Dalle macchine danneggiate, alle ruote tagliate. Il livello di vandalismo in zona Mecenate, (Municipio 4) non si ferma a lancia la sfida alle forze dell’ordine. Ieri notte, infatti, a meno di un mese dai vetri infranti a diverse auto della zona, il giustiziere delle gomme è tornato. E alla grande. In meno di un’ottantina di metri, in via Giuseppe Pietri, ha bucato i copertoni di una decina di vetture. Ad alcune non si è accontentato di uno pneumatico, ma addirittura di due. Così, gli abitanti del quartiere sono tornati a vivere l’incubo che ormai dura da oltre due anni. Il punteruolo folle è diventato una sorta di primula rossa. Inafferrabile per polizia e carabinieri che, proprio a un tiro di schioppo, hanno caserma e commissariato. Introvabile anche per i residenti che più volte, attraverso il Comitato Sicurezza Quartiere Forlanini, hanno reclamato delle telecamere.

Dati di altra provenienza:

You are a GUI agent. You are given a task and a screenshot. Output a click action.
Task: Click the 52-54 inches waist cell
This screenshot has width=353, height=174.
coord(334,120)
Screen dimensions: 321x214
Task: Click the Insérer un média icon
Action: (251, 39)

Per non parlare di chi, esasperato, se dovesse “beccarlo”, gli farebbe passare un brutto quarto d’ora. Unica certezza: chi vandalizza le macchine, si muove in gruppo. Rompono vetri e ammaccano le carrozzerie, solo per il gusto di fare la bravata. Infatti, non rubano niente. Il giustiziere delle gomme, invece, è un solitario. In comune tra loro c’è l’oscurità della notte per non essere visti. Il nostro giornale aveva dato risalto ai raid di chi bucava le gomme, soprannominato, “il giustiziere della notte”, ricordando la celebre pellicola del ’74 di Michael Winner, nella quale Charles Bronson, dopo aver perso moglie e figlia, violentate e uccise da balordi, si vendicava ammazzando a sua volta chiunque rappresentasse un pericolo per la società. Qui però non ci sono né morti e né feriti. E nemmeno persone che rappresentino un pericolo per la collettività. Lui, l’uomo dal punteruolo facile, agisce sempre davanti o nelle vicinanze di un palazzo di quattro scale, ubicato in via Zante 19, che però si affaccia su via Pietri. Chi parcheggia lì, nello spazio dei pedoni, rischia grosso.